The memory faded away. The bright glow pulsed inside the diamond for a moment before fading away. Tony took a shuddering breath, lost in a haze of wonder and guilt at the memory.

“Diamond,” Stephen told him. “For Fortuna, the goddess of Prosperity. It shows your alignment to power and ambition, the fire inside of you.”

Next was the veritium. It flashed a brilliant blue glow.

The memory that came to him this time:

Tony was twelve. His mother and he sat together in the library where she read to him a book cataloguing flowers.
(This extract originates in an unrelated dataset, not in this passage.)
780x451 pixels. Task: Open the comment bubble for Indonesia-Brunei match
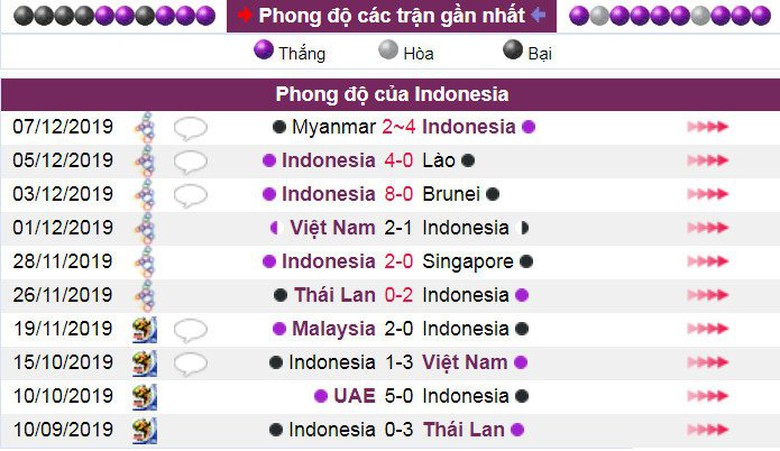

Roses are so beautiful, he mother sighed in her innocent way, admiring the book’s images. A while later, when she went off in search of Howard, Tony ventured out to the garden to look at the family rosebushes. He studied one of the roses carefully, and then looked at the finger his father had broken a year earlier.

On a strange impulse, he reached out and closed his hand tightly around the rose’s stem. A dozen thorns slashed into the flesh of his palm. Still, he clenched his jaw and tightened his grip as hard as he could. You’re right, mother. Finally he released the stem, staring in wonder at the blood that bloomed on his hand. Scarlet stained the thorns. Pain enhances beauty, he remembered thinking.

The scene faded. Nothing else happened. “Sapientus, god of Wisdom,” Stephen told him. “You align with veritium for the truth in oneself, knowledge and curiosity.

The same thing happened for the next stone, “Amare, god of Love,” Stephen said after Tony remembered how he had stood by and watched as his father had beat his mother in a terrible scene of streaming tears, choked words and broken things.   

Finally, Stephen gestured to the amber and nightstone. The amber gave off a beautiful gold-orange color, but the nightstone is an ugly rock, dark and lumpy and dull.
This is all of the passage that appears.